* The task *
Could you reproduce every record below exactly as it stands?

::: Records shown :::

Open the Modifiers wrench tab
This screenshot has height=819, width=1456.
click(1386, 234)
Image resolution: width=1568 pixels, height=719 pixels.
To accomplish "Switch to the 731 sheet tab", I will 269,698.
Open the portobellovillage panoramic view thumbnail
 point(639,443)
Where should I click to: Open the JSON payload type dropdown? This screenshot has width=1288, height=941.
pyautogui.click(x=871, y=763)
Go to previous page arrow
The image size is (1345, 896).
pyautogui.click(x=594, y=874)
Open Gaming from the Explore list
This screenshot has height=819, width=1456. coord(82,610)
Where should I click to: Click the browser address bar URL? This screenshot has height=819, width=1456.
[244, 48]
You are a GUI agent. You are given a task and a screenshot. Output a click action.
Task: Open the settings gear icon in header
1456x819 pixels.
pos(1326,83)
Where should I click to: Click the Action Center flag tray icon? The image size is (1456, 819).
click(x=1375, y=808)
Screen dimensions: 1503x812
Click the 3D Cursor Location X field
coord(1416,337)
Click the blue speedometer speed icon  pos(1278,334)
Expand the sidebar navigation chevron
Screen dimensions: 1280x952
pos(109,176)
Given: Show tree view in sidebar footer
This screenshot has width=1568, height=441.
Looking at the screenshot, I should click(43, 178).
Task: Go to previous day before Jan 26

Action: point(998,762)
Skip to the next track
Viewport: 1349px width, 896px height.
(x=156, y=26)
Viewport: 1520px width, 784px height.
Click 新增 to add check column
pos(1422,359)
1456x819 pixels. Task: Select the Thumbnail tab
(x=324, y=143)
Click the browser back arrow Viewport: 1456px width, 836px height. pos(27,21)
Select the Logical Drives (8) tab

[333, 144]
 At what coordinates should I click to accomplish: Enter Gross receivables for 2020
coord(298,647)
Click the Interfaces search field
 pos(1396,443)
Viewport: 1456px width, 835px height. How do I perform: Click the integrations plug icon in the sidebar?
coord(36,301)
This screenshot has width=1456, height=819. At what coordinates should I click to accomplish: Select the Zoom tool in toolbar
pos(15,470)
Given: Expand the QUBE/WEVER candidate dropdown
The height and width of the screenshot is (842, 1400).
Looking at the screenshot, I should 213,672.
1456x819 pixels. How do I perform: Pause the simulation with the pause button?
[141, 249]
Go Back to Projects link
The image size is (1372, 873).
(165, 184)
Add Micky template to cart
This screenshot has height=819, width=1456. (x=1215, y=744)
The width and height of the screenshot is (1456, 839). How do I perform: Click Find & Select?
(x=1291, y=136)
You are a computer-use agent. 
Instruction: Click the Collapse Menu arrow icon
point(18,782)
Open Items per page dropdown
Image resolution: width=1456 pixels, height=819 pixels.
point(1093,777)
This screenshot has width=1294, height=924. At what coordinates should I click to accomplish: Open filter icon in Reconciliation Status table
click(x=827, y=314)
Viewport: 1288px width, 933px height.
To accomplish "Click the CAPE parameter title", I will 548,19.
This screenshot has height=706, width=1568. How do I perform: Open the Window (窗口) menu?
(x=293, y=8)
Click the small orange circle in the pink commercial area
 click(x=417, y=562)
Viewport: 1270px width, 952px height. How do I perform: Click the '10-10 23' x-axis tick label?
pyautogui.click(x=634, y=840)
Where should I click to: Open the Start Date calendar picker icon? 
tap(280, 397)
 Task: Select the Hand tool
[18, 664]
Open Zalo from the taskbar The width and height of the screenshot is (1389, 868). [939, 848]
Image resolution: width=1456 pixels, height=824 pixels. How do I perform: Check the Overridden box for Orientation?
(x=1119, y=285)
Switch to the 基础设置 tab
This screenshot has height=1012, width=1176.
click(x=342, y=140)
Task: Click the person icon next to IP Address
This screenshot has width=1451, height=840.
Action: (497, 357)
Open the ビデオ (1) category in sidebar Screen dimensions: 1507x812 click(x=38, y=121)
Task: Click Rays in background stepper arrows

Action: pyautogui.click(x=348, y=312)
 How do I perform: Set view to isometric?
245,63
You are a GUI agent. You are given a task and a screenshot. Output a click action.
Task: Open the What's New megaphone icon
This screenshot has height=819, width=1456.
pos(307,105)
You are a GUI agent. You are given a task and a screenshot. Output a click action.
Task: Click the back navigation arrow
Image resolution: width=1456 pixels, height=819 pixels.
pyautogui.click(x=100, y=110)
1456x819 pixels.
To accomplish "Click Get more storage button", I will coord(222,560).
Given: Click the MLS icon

:::

* Written response *
Open the Modifiers wrench tab
This screenshot has height=819, width=1456.
click(1386, 234)
Image resolution: width=1568 pixels, height=719 pixels.
To accomplish "Switch to the 731 sheet tab", I will 269,698.
Open the portobellovillage panoramic view thumbnail
 point(639,443)
Where should I click to: Open the JSON payload type dropdown? This screenshot has width=1288, height=941.
pyautogui.click(x=871, y=763)
Go to previous page arrow
The image size is (1345, 896).
pyautogui.click(x=594, y=874)
Open Gaming from the Explore list
This screenshot has height=819, width=1456. coord(82,610)
Where should I click to: Click the browser address bar URL? This screenshot has height=819, width=1456.
[244, 48]
You are a GUI agent. You are given a task and a screenshot. Output a click action.
Task: Open the settings gear icon in header
1456x819 pixels.
pos(1326,83)
Where should I click to: Click the Action Center flag tray icon? The image size is (1456, 819).
click(x=1375, y=808)
Screen dimensions: 1503x812
Click the 3D Cursor Location X field
coord(1416,337)
Click the blue speedometer speed icon  pos(1278,334)
Expand the sidebar navigation chevron
Screen dimensions: 1280x952
pos(109,176)
Given: Show tree view in sidebar footer
This screenshot has width=1568, height=441.
Looking at the screenshot, I should click(43, 178).
Task: Go to previous day before Jan 26

Action: point(998,762)
Skip to the next track
Viewport: 1349px width, 896px height.
(x=156, y=26)
Viewport: 1520px width, 784px height.
Click 新增 to add check column
pos(1422,359)
1456x819 pixels. Task: Select the Thumbnail tab
(x=324, y=143)
Click the browser back arrow Viewport: 1456px width, 836px height. pos(27,21)
Select the Logical Drives (8) tab

[333, 144]
 At what coordinates should I click to accomplish: Enter Gross receivables for 2020
coord(298,647)
Click the Interfaces search field
 pos(1396,443)
Viewport: 1456px width, 835px height. How do I perform: Click the integrations plug icon in the sidebar?
coord(36,301)
This screenshot has width=1456, height=819. At what coordinates should I click to accomplish: Select the Zoom tool in toolbar
pos(15,470)
Given: Expand the QUBE/WEVER candidate dropdown
The height and width of the screenshot is (842, 1400).
Looking at the screenshot, I should 213,672.
1456x819 pixels. How do I perform: Pause the simulation with the pause button?
[141, 249]
Go Back to Projects link
The image size is (1372, 873).
(165, 184)
Add Micky template to cart
This screenshot has height=819, width=1456. (x=1215, y=744)
The width and height of the screenshot is (1456, 839). How do I perform: Click Find & Select?
(x=1291, y=136)
You are a computer-use agent. 
Instruction: Click the Collapse Menu arrow icon
point(18,782)
Open Items per page dropdown
Image resolution: width=1456 pixels, height=819 pixels.
point(1093,777)
This screenshot has width=1294, height=924. At what coordinates should I click to accomplish: Open filter icon in Reconciliation Status table
click(x=827, y=314)
Viewport: 1288px width, 933px height.
To accomplish "Click the CAPE parameter title", I will 548,19.
This screenshot has height=706, width=1568. How do I perform: Open the Window (窗口) menu?
(x=293, y=8)
Click the small orange circle in the pink commercial area
 click(x=417, y=562)
Viewport: 1270px width, 952px height. How do I perform: Click the '10-10 23' x-axis tick label?
pyautogui.click(x=634, y=840)
Where should I click to: Open the Start Date calendar picker icon? 
tap(280, 397)
 Task: Select the Hand tool
[18, 664]
Open Zalo from the taskbar The width and height of the screenshot is (1389, 868). [939, 848]
Image resolution: width=1456 pixels, height=824 pixels. How do I perform: Check the Overridden box for Orientation?
(x=1119, y=285)
Switch to the 基础设置 tab
This screenshot has height=1012, width=1176.
click(x=342, y=140)
Task: Click the person icon next to IP Address
This screenshot has width=1451, height=840.
Action: (497, 357)
Open the ビデオ (1) category in sidebar Screen dimensions: 1507x812 click(x=38, y=121)
Task: Click Rays in background stepper arrows

Action: pyautogui.click(x=348, y=312)
 How do I perform: Set view to isometric?
245,63
You are a GUI agent. You are given a task and a screenshot. Output a click action.
Task: Open the What's New megaphone icon
This screenshot has height=819, width=1456.
pos(307,105)
You are a GUI agent. You are given a task and a screenshot. Output a click action.
Task: Click the back navigation arrow
Image resolution: width=1456 pixels, height=819 pixels.
pyautogui.click(x=100, y=110)
1456x819 pixels.
To accomplish "Click Get more storage button", I will coord(222,560).
Given: Click the MLS icon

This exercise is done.